# Like to use meggers?



## simmo (Dec 12, 2007)

I for one, will use a megger if a drive is displaying a constant fault with ramp up. If at first an input to the drive has been made and I'm sure the drive is not at fault through any phase failure, then I'll immediately turn my attention to the motor and it's windings.
Meggers are the only true way of defining the status of the windings and their condition. I agree whole heartly with everything you said above.


----------



## micromind (Aug 11, 2007)

I use a megger alot, and not just for motors. I can't even remember the last time I energized a feeder without meggering it first. Much better to find a fault with limited energy.....


----------



## waco (Dec 10, 2007)

Three things. First, meggers create high enough voltage, they can "break down" insulation. Personally, I think they are often misused.

Second, meggers are exceedingly difficult to calibrate (at least they were when I was a calibration technician) and I bet the ones you have access to are not regularly calibrated.

Finally, measuring winding resistance is probably better than nothing, but I doubt it is much use to determine if only some windings are shorted. Few ohmeters are precise enough to show a slight loss of resistance.

Anybody ever use "growlers" to test the condition of field-windings.


----------



## 5volts (Jan 11, 2008)

> I use a megger alot, and not just for motors.


Totally agree.


----------



## John (Jan 22, 2007)

waco said:


> Three things. First, meggers create high enough voltage, they can "break down" insulation. Personally, I think they are often misused.
> 
> Second, meggers are exceedingly difficult to calibrate (at least they were when I was a calibration technician) and I bet the ones you have access to are not regularly calibrated.
> 
> ...


Growlers are used to test the armature of motor not the stator of a motor. The most common type of motor that would either be universal motors (Think 120 v drill motors) or DC motors.

Testing a motor with a megger and measuring the resistance of the winding is still the best way to determine the condition or a motor.
The megger reading should be high. A measurement of something less than 5 Meg needs to be investigated further. 
The measurement of the motor windings should be consistently low and all about the same 1 to 4-7, 2 to 5-8 and 3 to 6-9


----------



## gilbequick (Oct 6, 2007)

Isn't one of the best ways to utilize a megger for motors to take consistent readings at given intervals (say, 6 months) to see the trend in the megger readings? Once you see a drastic decline you know something is going to have to be serviced in the near future. (Or so from what I've read.)


----------



## John (Jan 22, 2007)

> _Data provided_:
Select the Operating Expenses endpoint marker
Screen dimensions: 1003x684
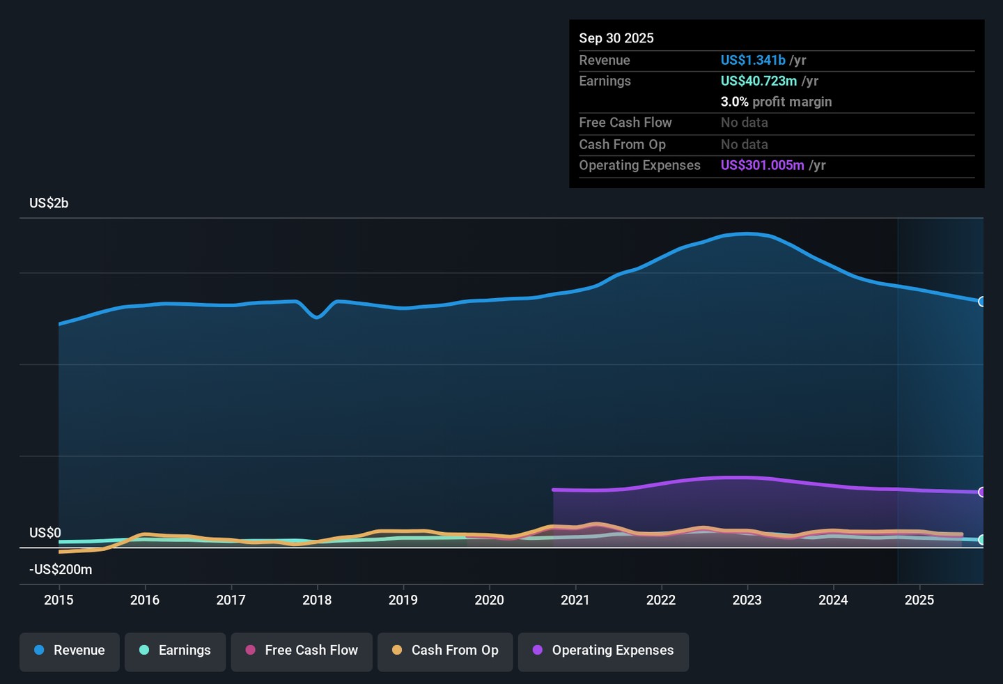982,492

> _What is required_:
In the forum thread on meggers, what megger reading does John say needs further investigation? The data has no role in this exercise.

> _Answer to this task_:
A measurement of something less than 5 Meg.